Vettisfossen in Norway is the tallest free-falling waterfall in Europe and the 284th in the world, with a single drop of 275 meters (902 ft).
What makes this waterfall stand out is that it is the tallest unregulated free-falling single-drop waterfall in Norway. The architects have designed a notched wood pavilion curving around a bonfire, defining a natural shelter after hours of hiking.
To access the waterfall it is an about 6km long hike in each direction (or 12km round trip). It will take you a little over 4 hours to do the entire out-and-back hike with some rest and photo breaks. Since there are other interesting waterfalls along the way, the hike doesn’t seem that long.
Reaching the viewpoint, the inside of the Vetti pavilion serves as a compass, framing a variety of motives in the landscape, – from the rocks, heather and birch trees nearby, to the monumental mountains and waterfall in a distance.

__INSTRUCTION 1__
Copy the stretch of the passage on Vettisfossen from "To access the" through "in a distance.", replacing "birch trees" with "pine trees".
The passage and the records are unrelated to each other.

Data extracted from a collection
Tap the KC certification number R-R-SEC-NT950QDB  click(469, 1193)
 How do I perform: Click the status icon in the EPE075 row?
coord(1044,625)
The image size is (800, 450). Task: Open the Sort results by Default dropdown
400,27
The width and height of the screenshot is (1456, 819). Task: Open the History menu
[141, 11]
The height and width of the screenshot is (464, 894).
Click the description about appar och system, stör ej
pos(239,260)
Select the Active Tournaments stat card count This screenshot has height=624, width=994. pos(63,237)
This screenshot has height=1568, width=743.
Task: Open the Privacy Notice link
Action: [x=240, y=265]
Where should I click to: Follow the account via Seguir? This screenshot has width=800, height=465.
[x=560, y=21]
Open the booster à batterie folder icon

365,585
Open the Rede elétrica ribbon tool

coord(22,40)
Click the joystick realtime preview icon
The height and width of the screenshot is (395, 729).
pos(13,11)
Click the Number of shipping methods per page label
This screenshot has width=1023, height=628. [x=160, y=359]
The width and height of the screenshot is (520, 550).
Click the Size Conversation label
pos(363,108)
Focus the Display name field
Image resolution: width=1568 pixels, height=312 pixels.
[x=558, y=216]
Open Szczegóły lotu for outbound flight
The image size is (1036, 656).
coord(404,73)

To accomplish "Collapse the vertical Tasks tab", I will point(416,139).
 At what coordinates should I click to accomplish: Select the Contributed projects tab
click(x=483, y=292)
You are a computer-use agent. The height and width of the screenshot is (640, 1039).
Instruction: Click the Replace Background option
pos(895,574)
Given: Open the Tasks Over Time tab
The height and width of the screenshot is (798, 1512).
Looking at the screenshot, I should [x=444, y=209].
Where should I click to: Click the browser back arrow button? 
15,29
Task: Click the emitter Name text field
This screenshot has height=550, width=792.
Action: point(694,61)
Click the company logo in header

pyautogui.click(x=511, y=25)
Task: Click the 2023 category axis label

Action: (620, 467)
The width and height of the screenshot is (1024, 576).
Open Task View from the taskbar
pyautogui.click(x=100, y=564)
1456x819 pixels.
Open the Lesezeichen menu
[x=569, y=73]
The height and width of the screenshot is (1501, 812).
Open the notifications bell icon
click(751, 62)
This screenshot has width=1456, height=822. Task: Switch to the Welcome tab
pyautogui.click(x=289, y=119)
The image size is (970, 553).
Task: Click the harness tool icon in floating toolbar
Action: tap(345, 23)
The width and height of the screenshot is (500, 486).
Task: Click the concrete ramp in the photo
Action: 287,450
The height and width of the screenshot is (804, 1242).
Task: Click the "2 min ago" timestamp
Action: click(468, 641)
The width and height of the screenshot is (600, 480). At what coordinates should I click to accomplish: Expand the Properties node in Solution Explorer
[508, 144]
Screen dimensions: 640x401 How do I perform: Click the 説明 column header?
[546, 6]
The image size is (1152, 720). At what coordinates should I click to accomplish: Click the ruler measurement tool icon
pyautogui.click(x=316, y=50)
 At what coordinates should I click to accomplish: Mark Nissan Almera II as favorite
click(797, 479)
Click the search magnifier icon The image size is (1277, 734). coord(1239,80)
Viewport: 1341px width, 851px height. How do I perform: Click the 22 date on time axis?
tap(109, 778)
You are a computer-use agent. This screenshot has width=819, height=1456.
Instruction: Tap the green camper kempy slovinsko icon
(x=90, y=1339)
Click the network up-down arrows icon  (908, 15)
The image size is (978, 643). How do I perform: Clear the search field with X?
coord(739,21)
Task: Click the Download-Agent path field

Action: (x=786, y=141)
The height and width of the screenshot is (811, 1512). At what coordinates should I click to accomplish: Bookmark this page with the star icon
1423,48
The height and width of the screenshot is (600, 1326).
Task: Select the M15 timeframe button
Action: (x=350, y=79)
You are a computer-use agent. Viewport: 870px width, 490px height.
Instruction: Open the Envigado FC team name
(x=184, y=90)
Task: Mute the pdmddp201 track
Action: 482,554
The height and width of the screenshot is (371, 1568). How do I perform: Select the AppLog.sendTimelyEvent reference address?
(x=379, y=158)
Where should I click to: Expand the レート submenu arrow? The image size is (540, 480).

__INSTRUCTION 2__
Put the records from the line that contains "Click the network" through the line that contains "Action: (x=786, y=141)" into a two-column CSV with the headers instruction and response. Give one row for each instruction and its response, put every field in quotes, and turn line breaks into spaces.

__TASK RESPONSE 1__
To access the waterfall it is an about 6km long hike in each direction (or 12km round trip). It will take you a little over 4 hours to do the entire out-and-back hike with some rest and photo breaks. Since there are other interesting waterfalls along the way, the hike doesn’t seem that long.
Reaching the viewpoint, the inside of the Vetti pavilion serves as a compass, framing a variety of motives in the landscape, – from the rocks, heather and pine trees nearby, to the monumental mountains and waterfall in a distance.

__TASK RESPONSE 2__
instruction,response
"Click the network up-down arrows icon","(908, 15)"
"The image size is (978, 643). How do I perform: Clear the search field with X?","coord(739,21)"
"Task: Click the Download-Agent path field","Action: (x=786, y=141)"